===== Input data

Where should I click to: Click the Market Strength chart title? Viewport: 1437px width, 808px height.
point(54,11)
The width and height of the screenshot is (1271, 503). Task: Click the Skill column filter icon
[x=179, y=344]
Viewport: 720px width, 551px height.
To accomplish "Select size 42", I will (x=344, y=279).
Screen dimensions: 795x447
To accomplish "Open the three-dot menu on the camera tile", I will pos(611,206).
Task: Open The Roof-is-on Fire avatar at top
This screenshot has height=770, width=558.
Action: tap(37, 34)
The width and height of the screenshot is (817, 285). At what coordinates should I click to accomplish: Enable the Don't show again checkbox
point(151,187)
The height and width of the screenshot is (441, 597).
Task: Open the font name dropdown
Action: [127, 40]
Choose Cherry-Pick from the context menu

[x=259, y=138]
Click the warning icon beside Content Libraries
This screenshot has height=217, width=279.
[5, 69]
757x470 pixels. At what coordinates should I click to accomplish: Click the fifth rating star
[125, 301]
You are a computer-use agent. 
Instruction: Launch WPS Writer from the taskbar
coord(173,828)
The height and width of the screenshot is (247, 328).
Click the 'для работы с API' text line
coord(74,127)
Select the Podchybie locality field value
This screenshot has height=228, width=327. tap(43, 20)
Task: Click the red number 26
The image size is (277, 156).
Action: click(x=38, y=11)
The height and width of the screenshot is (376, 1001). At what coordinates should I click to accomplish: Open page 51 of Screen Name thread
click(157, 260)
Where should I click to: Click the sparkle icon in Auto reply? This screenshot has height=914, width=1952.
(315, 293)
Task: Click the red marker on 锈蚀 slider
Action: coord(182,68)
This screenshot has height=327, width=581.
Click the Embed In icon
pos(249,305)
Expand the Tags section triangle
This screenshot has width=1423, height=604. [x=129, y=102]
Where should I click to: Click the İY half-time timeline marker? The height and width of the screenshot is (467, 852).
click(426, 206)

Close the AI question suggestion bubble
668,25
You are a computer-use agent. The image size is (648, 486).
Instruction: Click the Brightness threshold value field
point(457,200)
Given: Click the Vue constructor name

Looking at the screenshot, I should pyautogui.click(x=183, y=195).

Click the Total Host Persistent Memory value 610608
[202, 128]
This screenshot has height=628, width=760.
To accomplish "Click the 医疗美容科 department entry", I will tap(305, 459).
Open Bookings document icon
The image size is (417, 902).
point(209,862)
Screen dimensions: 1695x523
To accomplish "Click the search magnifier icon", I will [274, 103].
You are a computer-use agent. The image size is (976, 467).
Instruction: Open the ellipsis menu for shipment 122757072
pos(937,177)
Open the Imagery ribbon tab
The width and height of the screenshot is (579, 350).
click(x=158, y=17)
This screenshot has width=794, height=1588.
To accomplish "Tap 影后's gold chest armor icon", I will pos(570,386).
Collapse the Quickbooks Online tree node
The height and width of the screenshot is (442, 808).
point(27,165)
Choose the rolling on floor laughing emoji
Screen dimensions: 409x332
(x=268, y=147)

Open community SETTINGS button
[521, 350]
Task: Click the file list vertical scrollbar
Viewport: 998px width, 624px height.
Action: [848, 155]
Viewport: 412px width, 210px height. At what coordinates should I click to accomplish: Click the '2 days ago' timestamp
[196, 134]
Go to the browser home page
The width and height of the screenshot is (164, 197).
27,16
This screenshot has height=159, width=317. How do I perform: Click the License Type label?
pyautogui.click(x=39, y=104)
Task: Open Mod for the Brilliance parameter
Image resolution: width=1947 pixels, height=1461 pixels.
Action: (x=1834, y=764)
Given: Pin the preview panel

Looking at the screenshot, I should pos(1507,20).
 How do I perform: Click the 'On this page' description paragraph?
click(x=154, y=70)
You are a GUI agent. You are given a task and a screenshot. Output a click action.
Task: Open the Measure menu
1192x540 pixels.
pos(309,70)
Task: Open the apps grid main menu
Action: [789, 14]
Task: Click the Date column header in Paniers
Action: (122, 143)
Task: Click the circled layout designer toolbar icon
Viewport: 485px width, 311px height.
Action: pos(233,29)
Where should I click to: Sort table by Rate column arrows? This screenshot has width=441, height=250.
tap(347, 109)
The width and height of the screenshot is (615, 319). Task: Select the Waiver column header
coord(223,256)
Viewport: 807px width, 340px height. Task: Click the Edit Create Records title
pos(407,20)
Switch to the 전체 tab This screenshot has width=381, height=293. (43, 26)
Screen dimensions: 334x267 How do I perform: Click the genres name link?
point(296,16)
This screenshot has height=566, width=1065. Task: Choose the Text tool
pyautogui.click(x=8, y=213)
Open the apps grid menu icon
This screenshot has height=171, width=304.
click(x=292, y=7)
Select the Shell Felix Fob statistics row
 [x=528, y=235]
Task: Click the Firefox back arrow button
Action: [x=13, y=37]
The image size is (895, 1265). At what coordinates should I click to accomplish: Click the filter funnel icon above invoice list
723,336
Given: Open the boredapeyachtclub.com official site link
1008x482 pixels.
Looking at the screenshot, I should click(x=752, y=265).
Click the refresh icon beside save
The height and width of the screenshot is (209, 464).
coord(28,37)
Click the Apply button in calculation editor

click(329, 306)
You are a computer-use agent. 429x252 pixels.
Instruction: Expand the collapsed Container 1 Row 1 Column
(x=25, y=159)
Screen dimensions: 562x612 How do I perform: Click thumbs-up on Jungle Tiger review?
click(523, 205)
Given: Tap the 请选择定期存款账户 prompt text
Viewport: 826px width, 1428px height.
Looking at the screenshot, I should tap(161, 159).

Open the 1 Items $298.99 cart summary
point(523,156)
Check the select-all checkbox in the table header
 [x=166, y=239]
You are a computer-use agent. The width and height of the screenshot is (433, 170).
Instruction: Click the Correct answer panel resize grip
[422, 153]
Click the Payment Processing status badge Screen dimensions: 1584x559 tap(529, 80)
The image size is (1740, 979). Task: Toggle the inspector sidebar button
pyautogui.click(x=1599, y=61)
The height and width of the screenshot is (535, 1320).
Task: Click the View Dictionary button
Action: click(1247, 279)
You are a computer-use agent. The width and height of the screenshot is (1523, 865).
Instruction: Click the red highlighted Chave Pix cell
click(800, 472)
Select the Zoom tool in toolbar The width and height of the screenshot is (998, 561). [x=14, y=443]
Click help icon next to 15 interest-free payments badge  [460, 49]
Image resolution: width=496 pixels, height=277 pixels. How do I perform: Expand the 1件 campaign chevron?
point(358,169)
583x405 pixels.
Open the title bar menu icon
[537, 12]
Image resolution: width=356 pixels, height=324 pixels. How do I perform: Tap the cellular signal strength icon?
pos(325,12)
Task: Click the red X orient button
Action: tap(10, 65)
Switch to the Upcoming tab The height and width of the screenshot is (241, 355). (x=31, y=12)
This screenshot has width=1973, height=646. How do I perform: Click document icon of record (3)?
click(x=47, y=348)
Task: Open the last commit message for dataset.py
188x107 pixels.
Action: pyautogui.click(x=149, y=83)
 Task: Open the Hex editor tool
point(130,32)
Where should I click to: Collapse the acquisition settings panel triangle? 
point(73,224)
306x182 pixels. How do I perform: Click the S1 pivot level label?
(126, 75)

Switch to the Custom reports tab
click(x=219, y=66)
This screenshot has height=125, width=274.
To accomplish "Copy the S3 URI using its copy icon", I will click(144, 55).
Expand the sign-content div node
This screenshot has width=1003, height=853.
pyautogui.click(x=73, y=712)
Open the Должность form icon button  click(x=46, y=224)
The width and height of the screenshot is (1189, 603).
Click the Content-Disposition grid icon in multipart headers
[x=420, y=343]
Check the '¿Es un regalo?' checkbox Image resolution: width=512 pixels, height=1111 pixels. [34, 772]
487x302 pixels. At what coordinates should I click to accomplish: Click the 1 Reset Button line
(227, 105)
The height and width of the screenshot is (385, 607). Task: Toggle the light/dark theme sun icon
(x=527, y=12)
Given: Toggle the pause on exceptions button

==========

#### Given problem:
Reproduce all of the records above word for word, with nothing left out or changed.

#### Completed task:
Where should I click to: Click the Market Strength chart title? Viewport: 1437px width, 808px height.
point(54,11)
The width and height of the screenshot is (1271, 503). Task: Click the Skill column filter icon
[x=179, y=344]
Viewport: 720px width, 551px height.
To accomplish "Select size 42", I will (x=344, y=279).
Screen dimensions: 795x447
To accomplish "Open the three-dot menu on the camera tile", I will pos(611,206).
Task: Open The Roof-is-on Fire avatar at top
This screenshot has height=770, width=558.
Action: tap(37, 34)
The width and height of the screenshot is (817, 285). At what coordinates should I click to accomplish: Enable the Don't show again checkbox
point(151,187)
The height and width of the screenshot is (441, 597).
Task: Open the font name dropdown
Action: [127, 40]
Choose Cherry-Pick from the context menu

[x=259, y=138]
Click the warning icon beside Content Libraries
This screenshot has height=217, width=279.
[5, 69]
757x470 pixels. At what coordinates should I click to accomplish: Click the fifth rating star
[125, 301]
You are a computer-use agent. 
Instruction: Launch WPS Writer from the taskbar
coord(173,828)
The height and width of the screenshot is (247, 328).
Click the 'для работы с API' text line
coord(74,127)
Select the Podchybie locality field value
This screenshot has height=228, width=327. tap(43, 20)
Task: Click the red number 26
The image size is (277, 156).
Action: click(x=38, y=11)
The height and width of the screenshot is (376, 1001). At what coordinates should I click to accomplish: Open page 51 of Screen Name thread
click(157, 260)
Where should I click to: Click the sparkle icon in Auto reply? This screenshot has height=914, width=1952.
(315, 293)
Task: Click the red marker on 锈蚀 slider
Action: coord(182,68)
This screenshot has height=327, width=581.
Click the Embed In icon
pos(249,305)
Expand the Tags section triangle
This screenshot has width=1423, height=604. [x=129, y=102]
Where should I click to: Click the İY half-time timeline marker? The height and width of the screenshot is (467, 852).
click(426, 206)

Close the AI question suggestion bubble
668,25
You are a computer-use agent. The image size is (648, 486).
Instruction: Click the Brightness threshold value field
point(457,200)
Given: Click the Vue constructor name

Looking at the screenshot, I should pyautogui.click(x=183, y=195).

Click the Total Host Persistent Memory value 610608
[202, 128]
This screenshot has height=628, width=760.
To accomplish "Click the 医疗美容科 department entry", I will tap(305, 459).
Open Bookings document icon
The image size is (417, 902).
point(209,862)
Screen dimensions: 1695x523
To accomplish "Click the search magnifier icon", I will [274, 103].
You are a computer-use agent. The image size is (976, 467).
Instruction: Open the ellipsis menu for shipment 122757072
pos(937,177)
Open the Imagery ribbon tab
The width and height of the screenshot is (579, 350).
click(x=158, y=17)
This screenshot has width=794, height=1588.
To accomplish "Tap 影后's gold chest armor icon", I will pos(570,386).
Collapse the Quickbooks Online tree node
The height and width of the screenshot is (442, 808).
point(27,165)
Choose the rolling on floor laughing emoji
Screen dimensions: 409x332
(x=268, y=147)

Open community SETTINGS button
[521, 350]
Task: Click the file list vertical scrollbar
Viewport: 998px width, 624px height.
Action: [848, 155]
Viewport: 412px width, 210px height. At what coordinates should I click to accomplish: Click the '2 days ago' timestamp
[196, 134]
Go to the browser home page
The width and height of the screenshot is (164, 197).
27,16
This screenshot has height=159, width=317. How do I perform: Click the License Type label?
pyautogui.click(x=39, y=104)
Task: Open Mod for the Brilliance parameter
Image resolution: width=1947 pixels, height=1461 pixels.
Action: (x=1834, y=764)
Given: Pin the preview panel

Looking at the screenshot, I should pos(1507,20).
 How do I perform: Click the 'On this page' description paragraph?
click(x=154, y=70)
You are a GUI agent. You are given a task and a screenshot. Output a click action.
Task: Open the Measure menu
1192x540 pixels.
pos(309,70)
Task: Open the apps grid main menu
Action: [789, 14]
Task: Click the Date column header in Paniers
Action: (122, 143)
Task: Click the circled layout designer toolbar icon
Viewport: 485px width, 311px height.
Action: pos(233,29)
Where should I click to: Sort table by Rate column arrows? This screenshot has width=441, height=250.
tap(347, 109)
The width and height of the screenshot is (615, 319). Task: Select the Waiver column header
coord(223,256)
Viewport: 807px width, 340px height. Task: Click the Edit Create Records title
pos(407,20)
Switch to the 전체 tab This screenshot has width=381, height=293. (43, 26)
Screen dimensions: 334x267 How do I perform: Click the genres name link?
point(296,16)
This screenshot has height=566, width=1065. Task: Choose the Text tool
pyautogui.click(x=8, y=213)
Open the apps grid menu icon
This screenshot has height=171, width=304.
click(x=292, y=7)
Select the Shell Felix Fob statistics row
 [x=528, y=235]
Task: Click the Firefox back arrow button
Action: [x=13, y=37]
The image size is (895, 1265). At what coordinates should I click to accomplish: Click the filter funnel icon above invoice list
723,336
Given: Open the boredapeyachtclub.com official site link
1008x482 pixels.
Looking at the screenshot, I should click(x=752, y=265).
Click the refresh icon beside save
The height and width of the screenshot is (209, 464).
coord(28,37)
Click the Apply button in calculation editor

click(329, 306)
You are a computer-use agent. 429x252 pixels.
Instruction: Expand the collapsed Container 1 Row 1 Column
(x=25, y=159)
Screen dimensions: 562x612 How do I perform: Click thumbs-up on Jungle Tiger review?
click(523, 205)
Given: Tap the 请选择定期存款账户 prompt text
Viewport: 826px width, 1428px height.
Looking at the screenshot, I should tap(161, 159).

Open the 1 Items $298.99 cart summary
point(523,156)
Check the select-all checkbox in the table header
 [x=166, y=239]
You are a computer-use agent. The width and height of the screenshot is (433, 170).
Instruction: Click the Correct answer panel resize grip
[422, 153]
Click the Payment Processing status badge Screen dimensions: 1584x559 tap(529, 80)
The image size is (1740, 979). Task: Toggle the inspector sidebar button
pyautogui.click(x=1599, y=61)
The height and width of the screenshot is (535, 1320).
Task: Click the View Dictionary button
Action: click(1247, 279)
You are a computer-use agent. The width and height of the screenshot is (1523, 865).
Instruction: Click the red highlighted Chave Pix cell
click(800, 472)
Select the Zoom tool in toolbar The width and height of the screenshot is (998, 561). [x=14, y=443]
Click help icon next to 15 interest-free payments badge  [460, 49]
Image resolution: width=496 pixels, height=277 pixels. How do I perform: Expand the 1件 campaign chevron?
point(358,169)
583x405 pixels.
Open the title bar menu icon
[537, 12]
Image resolution: width=356 pixels, height=324 pixels. How do I perform: Tap the cellular signal strength icon?
pos(325,12)
Task: Click the red X orient button
Action: tap(10, 65)
Switch to the Upcoming tab The height and width of the screenshot is (241, 355). (x=31, y=12)
This screenshot has width=1973, height=646. How do I perform: Click document icon of record (3)?
click(x=47, y=348)
Task: Open the last commit message for dataset.py
188x107 pixels.
Action: pyautogui.click(x=149, y=83)
 Task: Open the Hex editor tool
point(130,32)
Where should I click to: Collapse the acquisition settings panel triangle? 
point(73,224)
306x182 pixels. How do I perform: Click the S1 pivot level label?
(126, 75)

Switch to the Custom reports tab
click(x=219, y=66)
This screenshot has height=125, width=274.
To accomplish "Copy the S3 URI using its copy icon", I will click(144, 55).
Expand the sign-content div node
This screenshot has width=1003, height=853.
pyautogui.click(x=73, y=712)
Open the Должность form icon button  click(x=46, y=224)
The width and height of the screenshot is (1189, 603).
Click the Content-Disposition grid icon in multipart headers
[x=420, y=343]
Check the '¿Es un regalo?' checkbox Image resolution: width=512 pixels, height=1111 pixels. [34, 772]
487x302 pixels. At what coordinates should I click to accomplish: Click the 1 Reset Button line
(227, 105)
The height and width of the screenshot is (385, 607). Task: Toggle the light/dark theme sun icon
(x=527, y=12)
Given: Toggle the pause on exceptions button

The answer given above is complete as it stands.